Soccer Saturday’s Paul Merson and Phil Thompson are absolutely incredulous at Hull City’s decision to appoint a man with a tanned complexion and an accent as their new manager, and want everybody to be left in no doubt as to their thoughts on the matter. Despite new man Marco Silva’s impressive CV, which includes successful periods in charge of respectable European sides like Sporting Lisbon and Olympiakos, both Merson and Thompson deplore his appointment, wanting to see Premier League jobs go to ‘good old British boys’ who ‘never get a chance’. Y’know, like Paul Clement, who’s just been hired by Swansea. Or Sam Allardyce at Crystal Palace.

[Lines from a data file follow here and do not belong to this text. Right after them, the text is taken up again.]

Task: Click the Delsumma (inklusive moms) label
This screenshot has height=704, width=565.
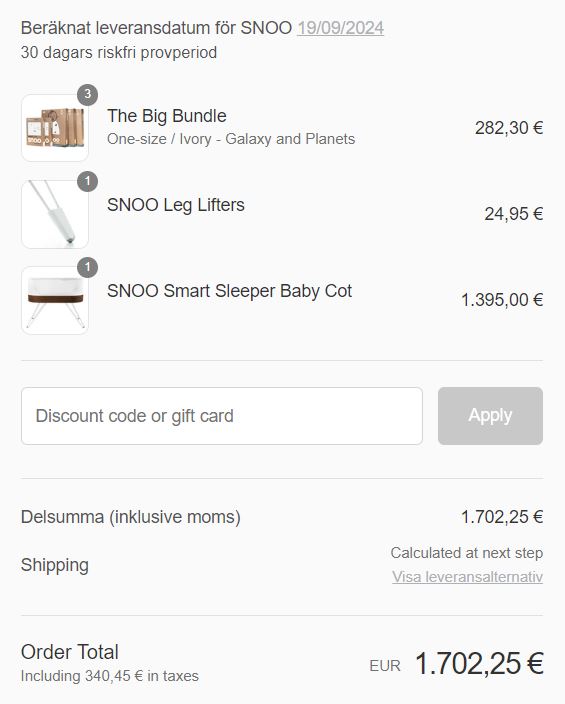Action: coord(131,517)
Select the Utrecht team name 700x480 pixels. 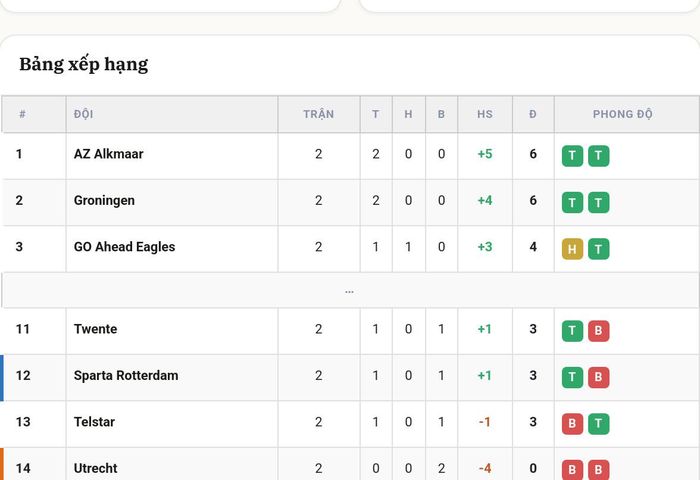(x=96, y=468)

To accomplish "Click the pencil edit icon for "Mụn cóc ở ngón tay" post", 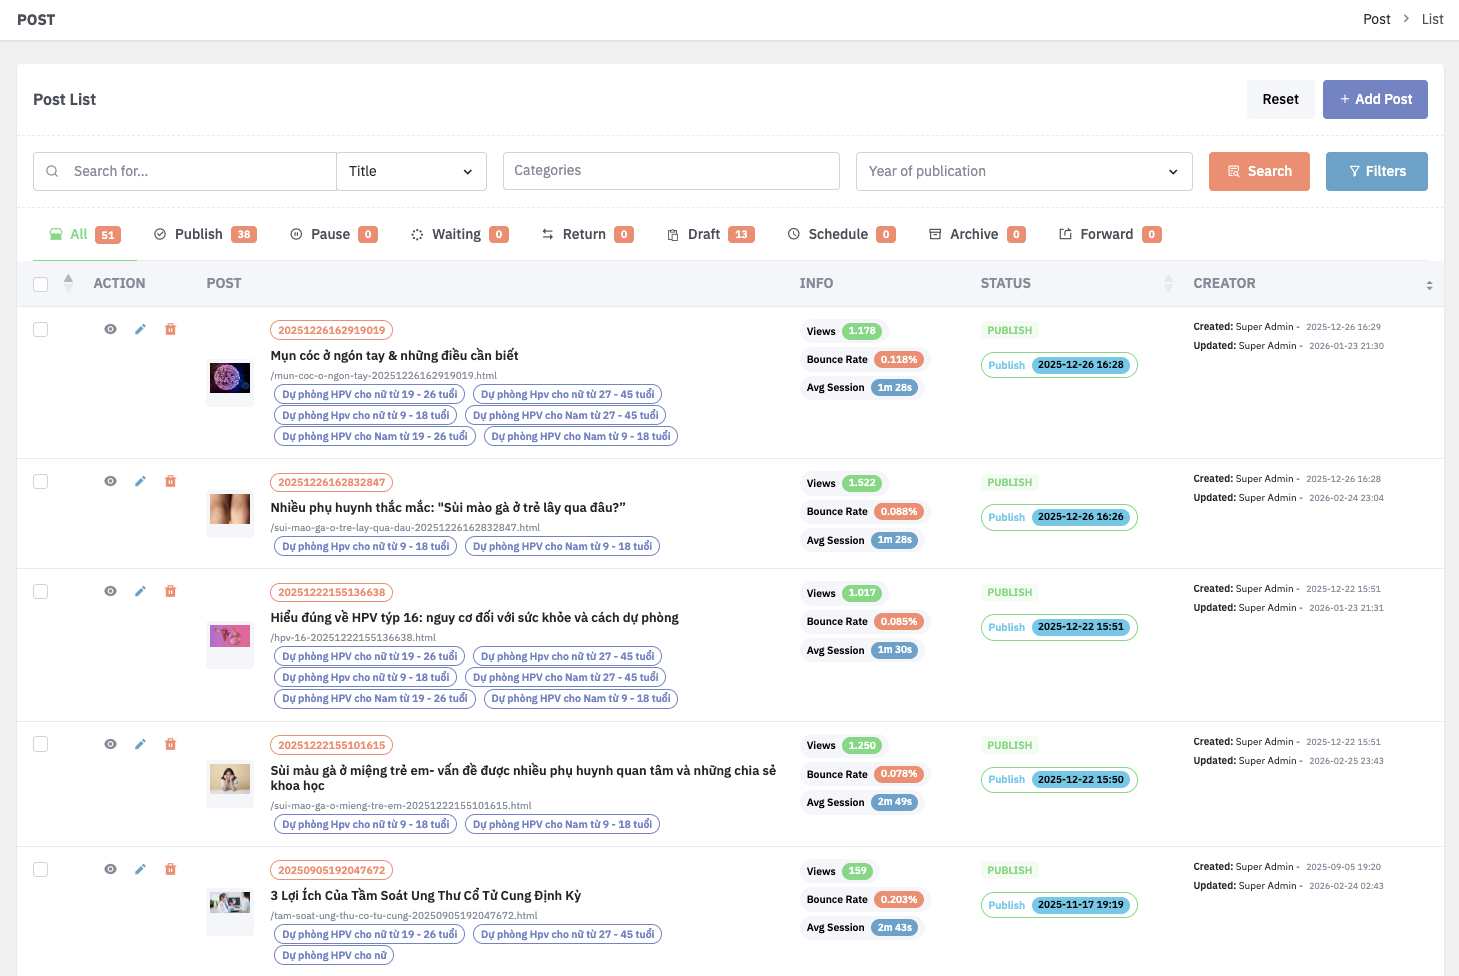I will [140, 329].
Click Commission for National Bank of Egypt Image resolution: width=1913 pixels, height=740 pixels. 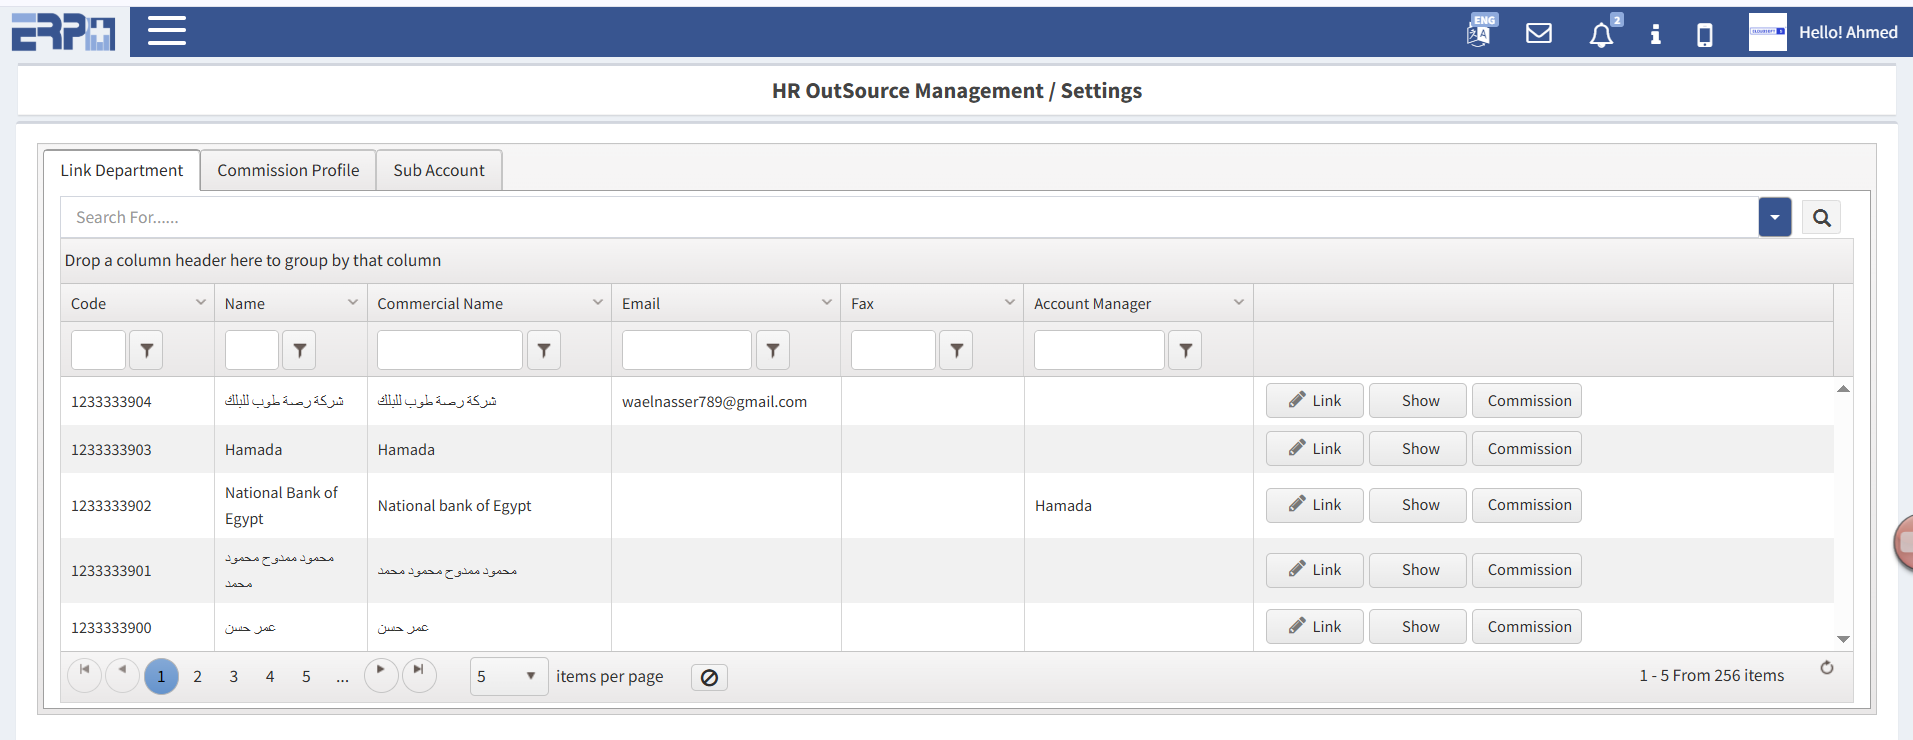(x=1528, y=505)
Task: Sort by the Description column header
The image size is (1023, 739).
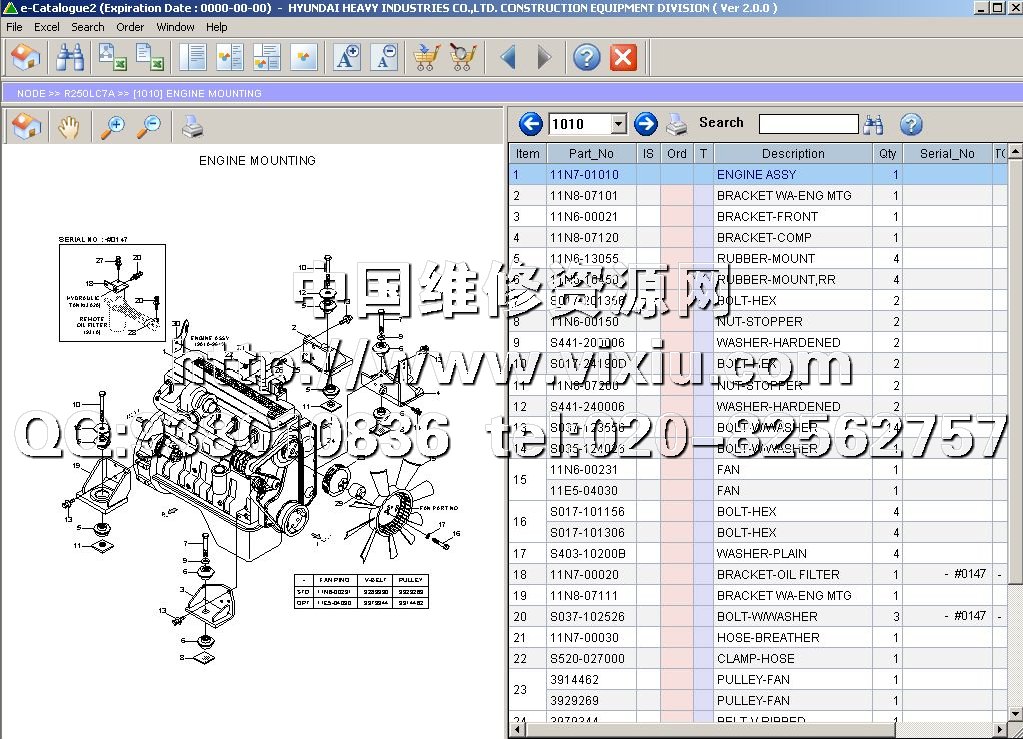Action: (x=792, y=154)
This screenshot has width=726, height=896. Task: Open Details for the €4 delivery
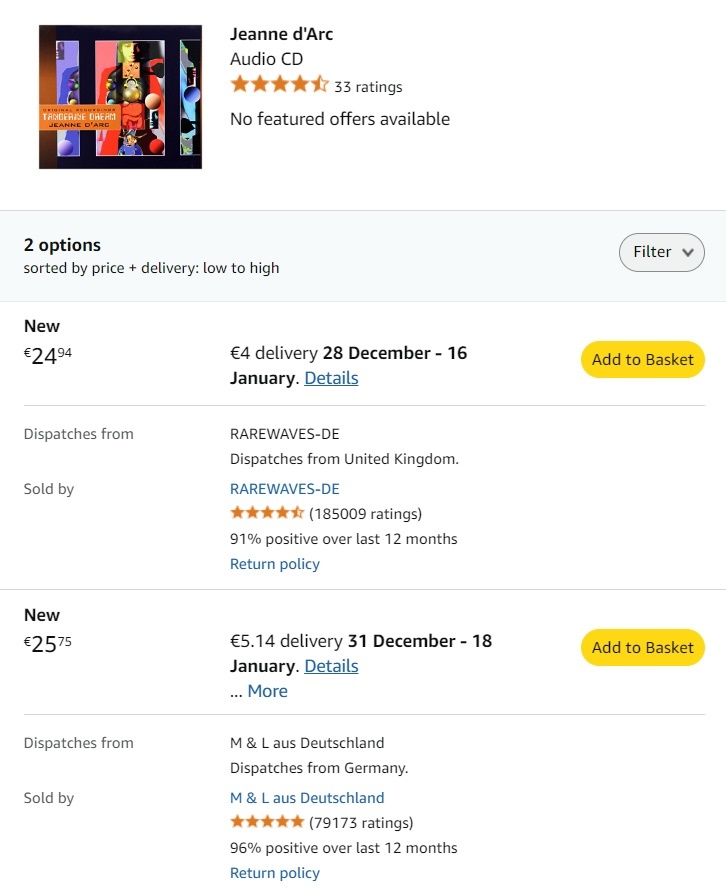click(331, 378)
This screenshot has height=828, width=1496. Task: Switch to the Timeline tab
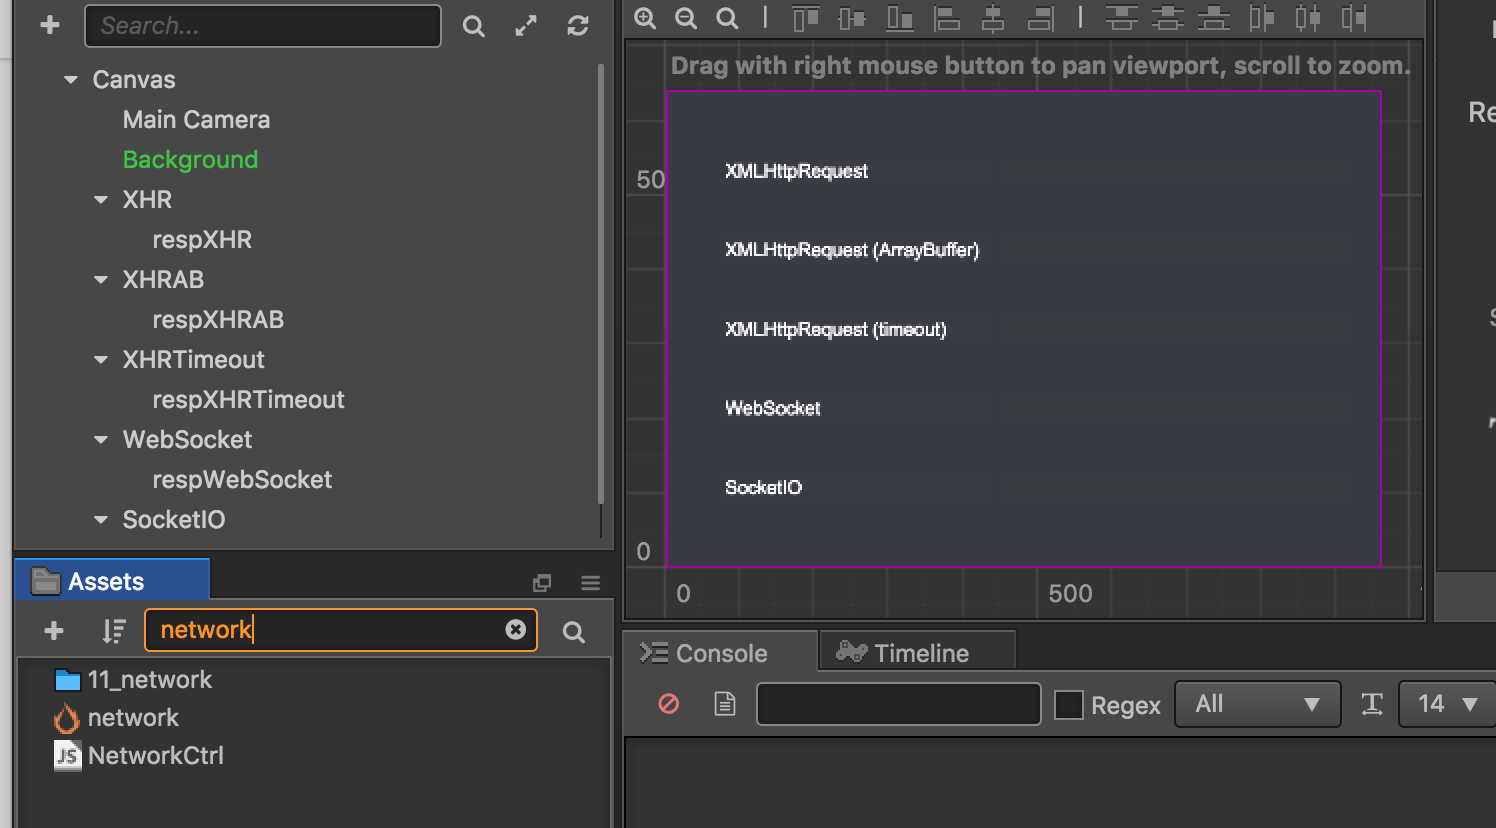(x=916, y=652)
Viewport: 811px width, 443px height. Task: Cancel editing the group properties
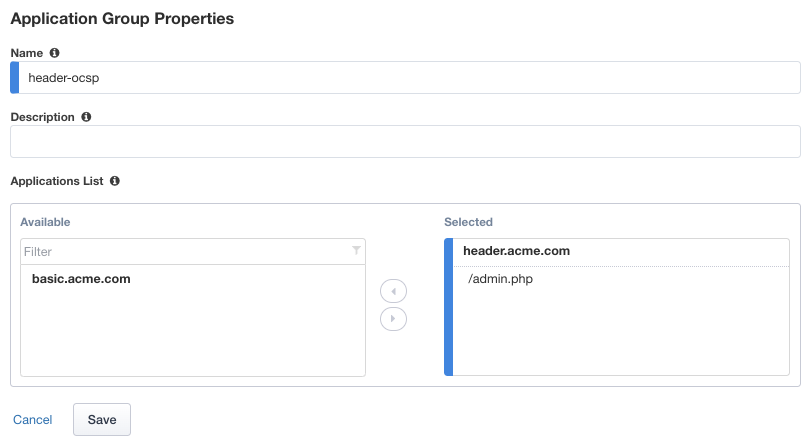point(33,420)
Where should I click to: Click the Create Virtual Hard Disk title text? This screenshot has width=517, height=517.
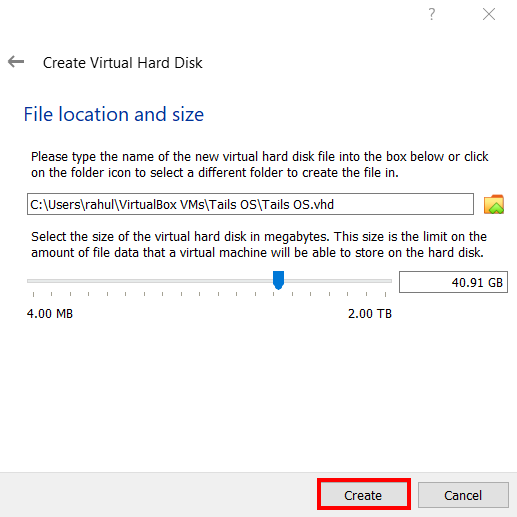(123, 63)
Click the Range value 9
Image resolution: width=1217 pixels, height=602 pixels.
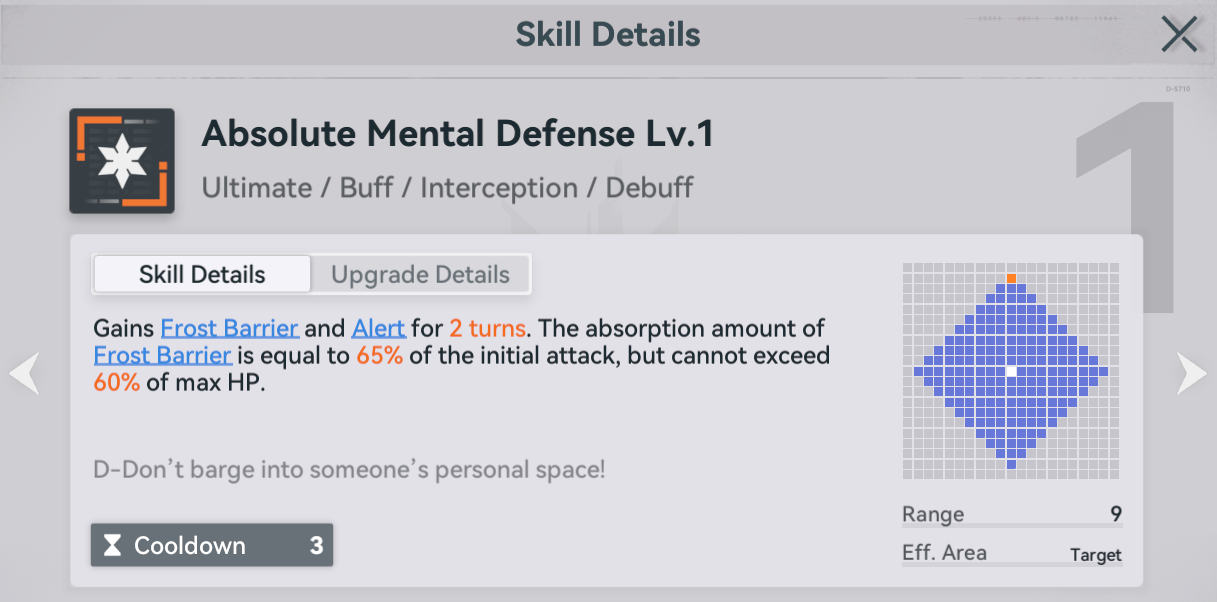point(1115,515)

What the pair don’t seem to have taken into account, here, is that most English managers are fucking crap. The England national team has had three managers this year, and every single one of them has been some backwards neanderthal with no history of success in football whatsoever. If that’s the pinnacle of this country’s managerial offerings, I dread to think about the throwback yard-dog dickheads that make up the lower rungs.
They tout the name of Gary Rowett during their debate, a man whom nobody had actually heard of until his controversial sacking by Birmingham a few weeks ago. I can never quite comprehend the burning desire of the media and pundit-circuit regulars for every club to appoint a balding ex-League One kick-and-rush merchant from a small industrial town who wears tracksuits and stands on the touchline screaming the words “MIXER” and “HIT ‘IM QUICKER, LADS, HE’LL SHIT ‘IMSELF”, but it doesn’t seem like they’re going to stop any time soon.
Another crucial aspect of the whole thing is this: Hull are turd and are dead and buried, at this juncture. They are going to be relegated and there is nothing and nobody that can stop that. They’ve got no more than three players you’ve heard of before and one of them is Ryan bloody Mason.
So if you’re going to go down, you may as well go down under the supervision of a dashing olive-skinned feller with a seriously good coat game.